Something in the hedge reached out, as if it had arms this time, and dragged Moddie back into it.
She screamed and tore at the vegetation, but in seconds it had covered her body.
Faye rushed to her mother and started tearing the leaves away, but it was replaced with twice as much.
‘Mum!’ she cried out, trying to focus her magic again to stop the vines.
‘Faye. You don’t understand, about your father. I?—’
‘He tried to kill you. I don’t care what happens to him!’ Faye cried.
Grief twisted Moddie’s features. ‘No, Faye. That’s not true…I—’ Moddie choked and spat out the leaves snaking into her mouth.
‘You said it. I was eight, I came down that time, you were drinking with that woman from the coven. You said he almost killed you.’
Moddie shook her head, confused. ‘No. Faye…he didn’t. That’s not what I meant.’ She coughed again. ‘There’s no time to explain, but you’re wrong. Levantiana…did you visit the Crystal Castle?’

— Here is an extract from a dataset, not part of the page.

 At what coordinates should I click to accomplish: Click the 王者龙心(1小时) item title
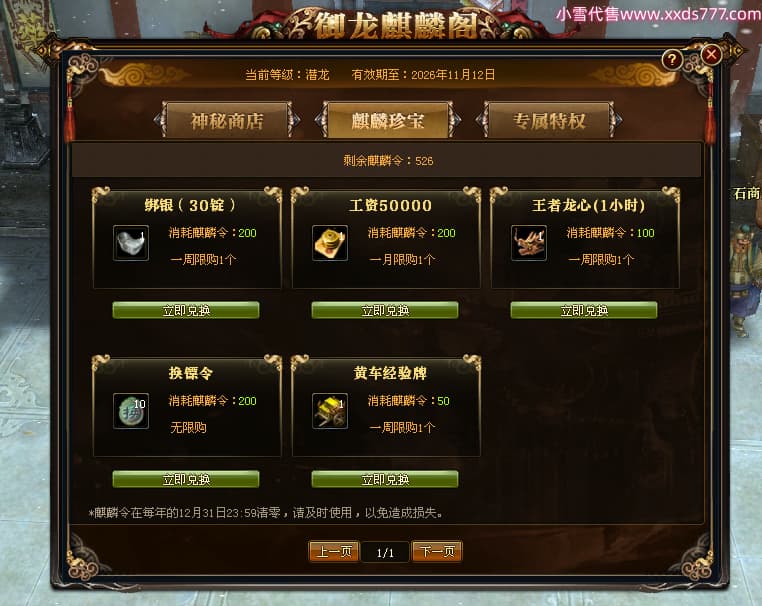pyautogui.click(x=589, y=206)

‘Yes.’ Faye felt branches pull at her clothes, vines wrap around her leg.
She felt them circle her left wrist; she pulled away, but they were too strong.
Desperately, she stripped vegetation away from Moddie with her right hand.
If Moddie didn’t mean that her father, Lyr, had tried to kill her, what did she mean?
It was so long ago, and Faye had been just a child.
What had Moddie’s exact words been? Whatever this meant, she couldn’t think about it now.
‘Did you bring back any of the rose petals? From Morgana’s castle?’ Moddie retched as the hedge reached the back of her throat. Faye nodded, horrified. ‘Cast one on the ground. Hurry!’ Moddie coughed as the vine disappeared into her mouth.
A leaf brushed Faye’s own mouth; she suppressed a scream and reached into her pocket with her right hand, drawing out the black kelpie’s scale which she had folded in half like a purse. Its tough, leathery hide had kept the three petals safe.
The plants had both of her legs now and would twist into her mouth the next time she opened it, she knew.
They would reach down inside her gullet, like they had with Moddie, spreading new roots inside her lungs and stomach, assimilating her into the labyrinth.
She had a sudden vision of herself with leaves and stems sprouting from the corner of her eyes, pulling her eyelids open in an expression of permanent horror as they wove her flesh back into the verdant green.
Faye took out one of the rose petals and threw it into the ground between them. At the same time, Moddie shouted, ‘ Tar a thighearna…Tar a thi! ’
A scream cut through the air. Faye’s last vision, bathed in the light of the glowing crystal, was her mother’s face, contorted with pain.